-- Start --
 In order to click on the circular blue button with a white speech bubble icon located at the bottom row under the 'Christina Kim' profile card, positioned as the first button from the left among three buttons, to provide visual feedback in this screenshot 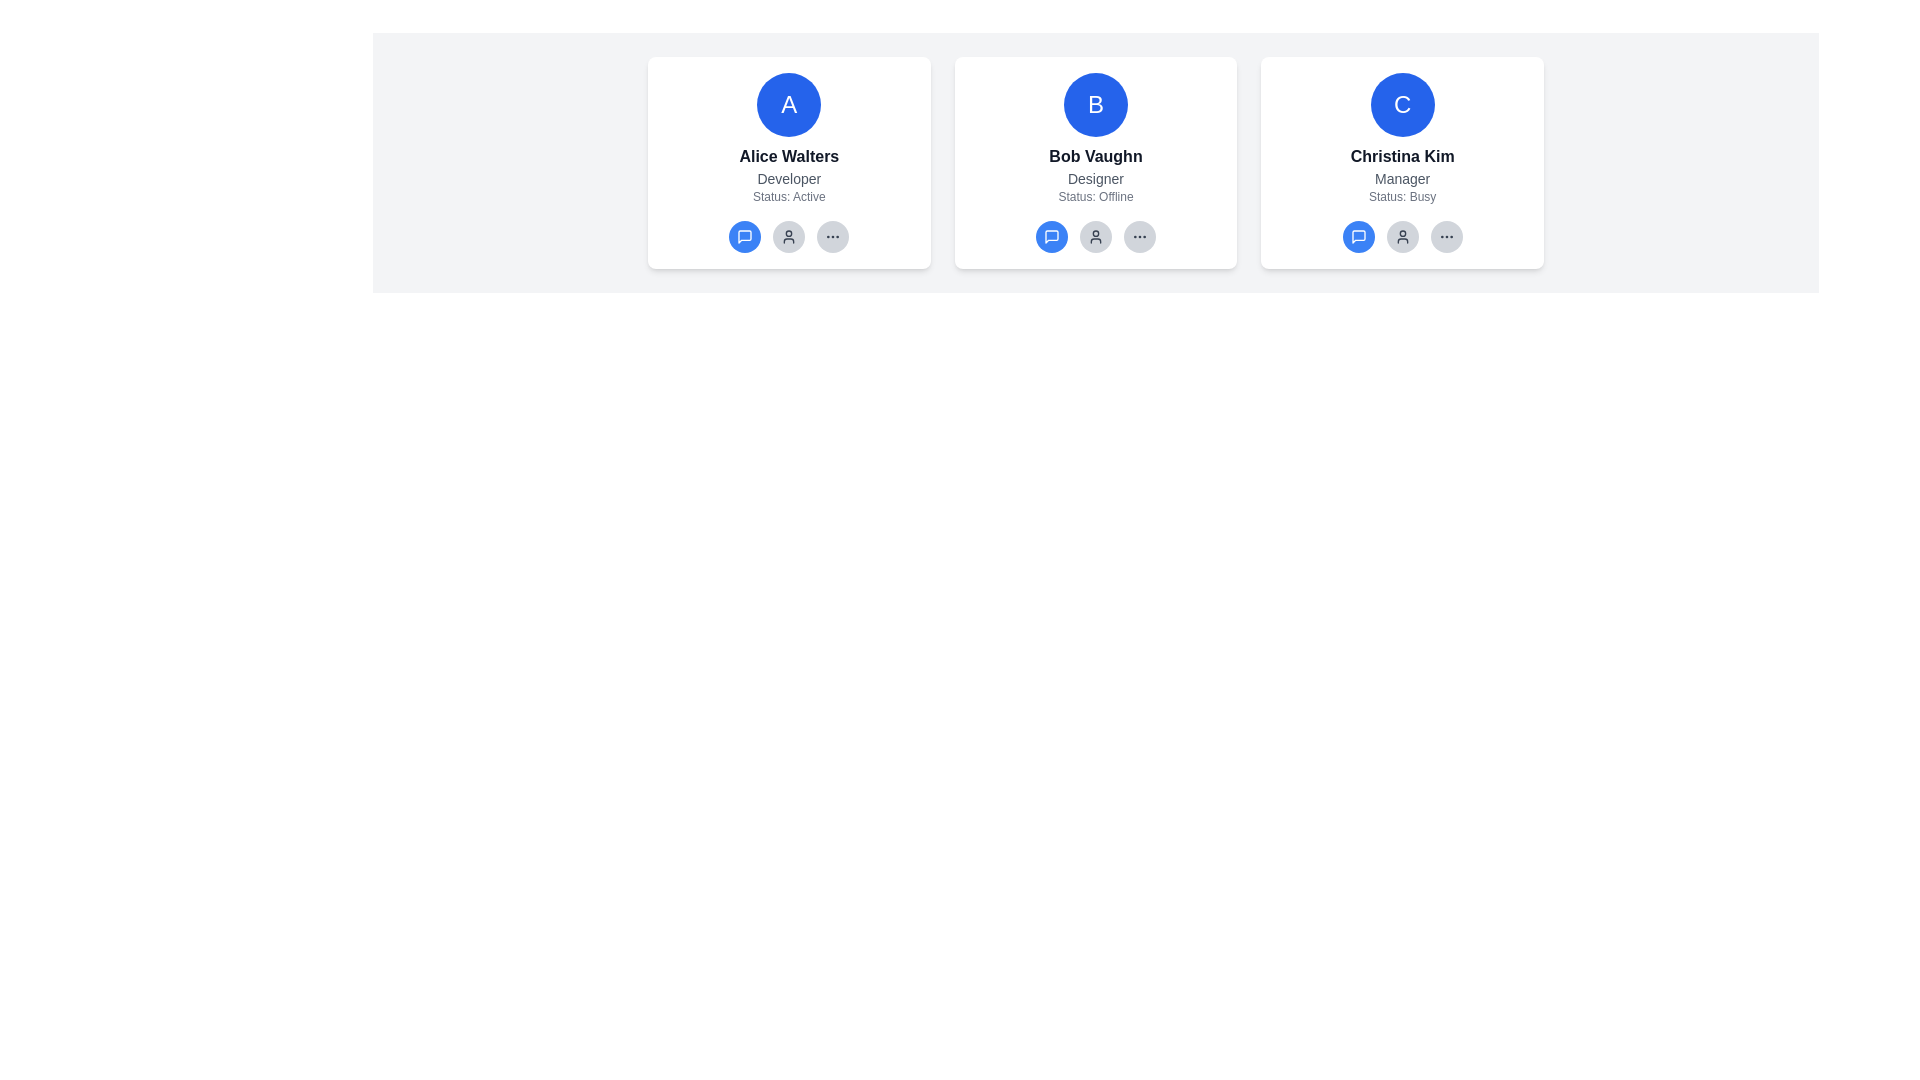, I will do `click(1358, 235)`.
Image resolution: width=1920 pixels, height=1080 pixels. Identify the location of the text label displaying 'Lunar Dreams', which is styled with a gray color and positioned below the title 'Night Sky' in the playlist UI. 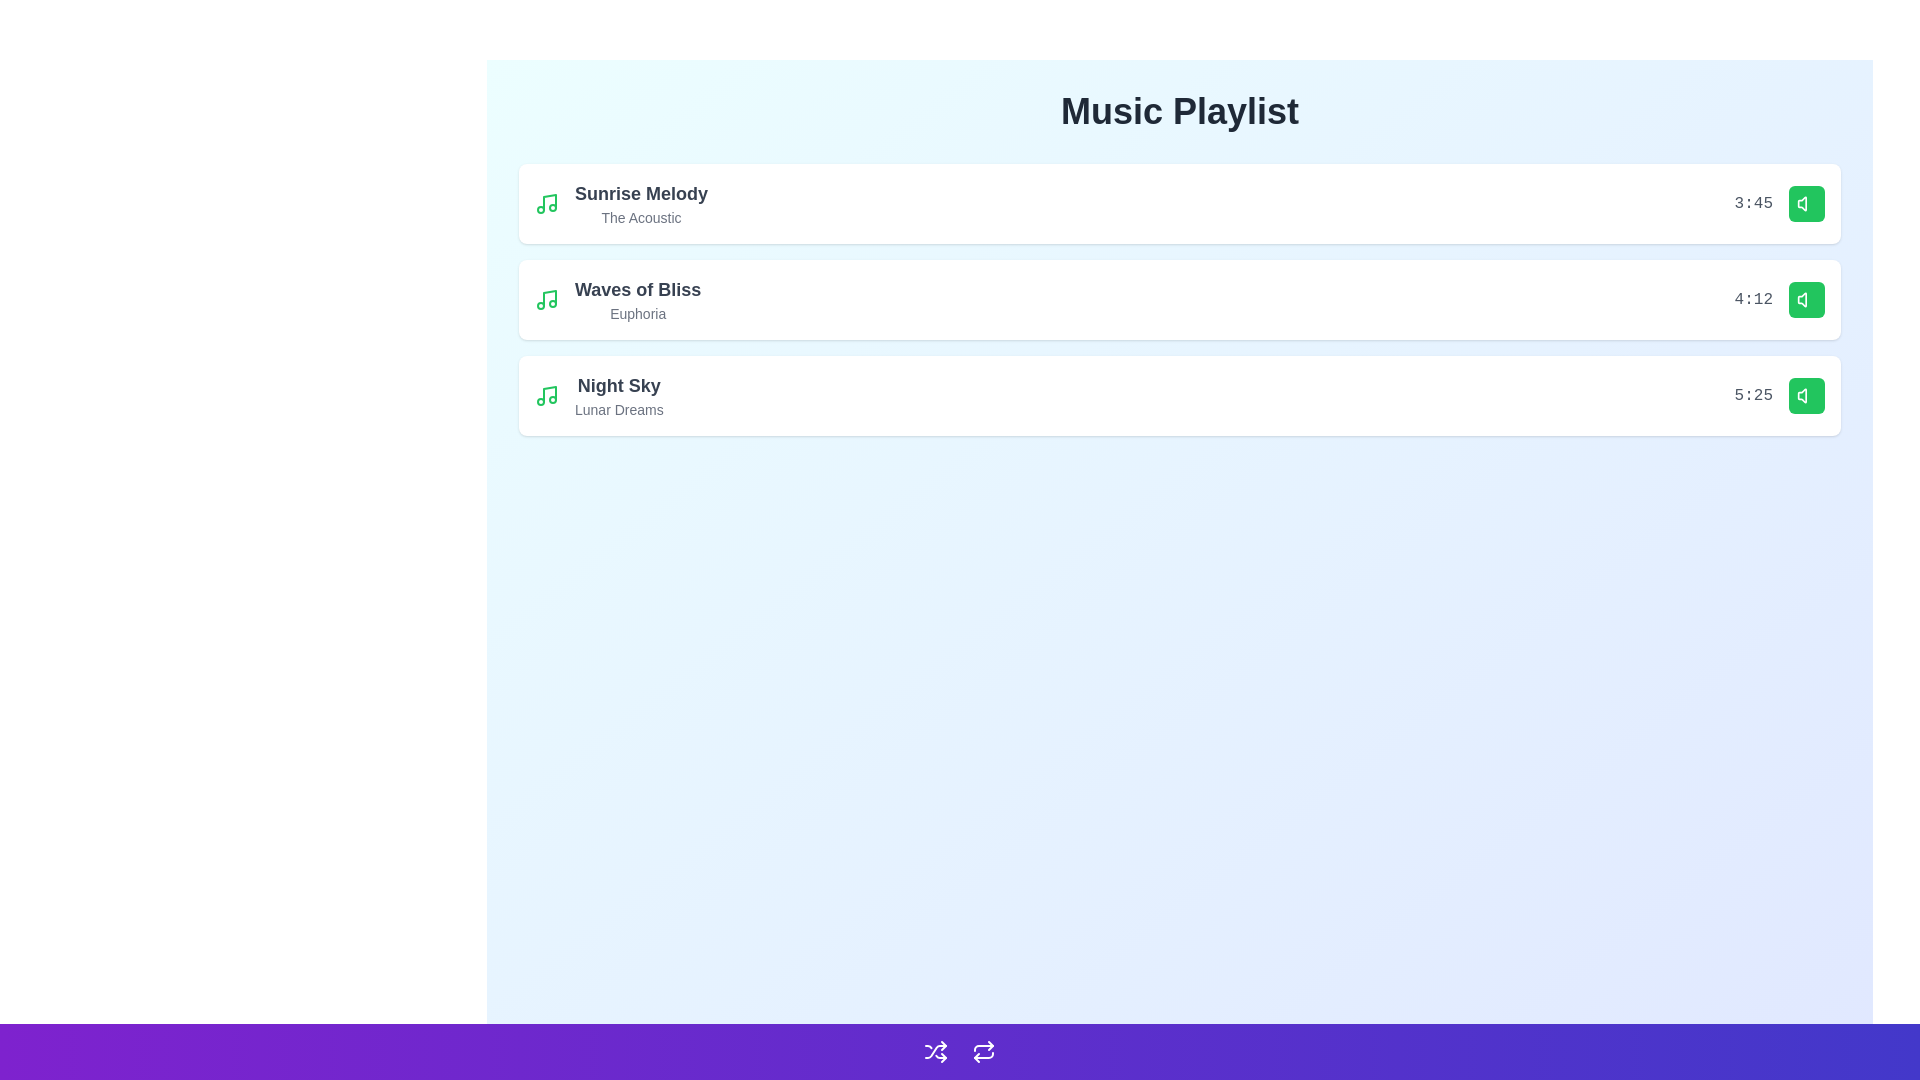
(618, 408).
-- End --
-- Start --
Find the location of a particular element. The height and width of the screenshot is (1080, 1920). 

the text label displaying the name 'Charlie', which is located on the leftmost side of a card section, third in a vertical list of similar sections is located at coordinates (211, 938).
-- End --
→ GOAL OF THE EXERCISE
Recast the data from the line containing "Find the location" up to and including the line containing "the text label displaying the" as a Markdown table with the columns Row and Line. Give each line its own numbered row, and omit blank lines.

→ SOLVED PROBLEM
| Row | Line |
|---|---|
| 1 | Find the location of a particular element. The height and width of the screenshot is (1080, 1920).  |
| 2 | the text label displaying the name 'Charlie', which is located on the leftmost side of a card section, third in a vertical list of similar sections is located at coordinates (211, 938). |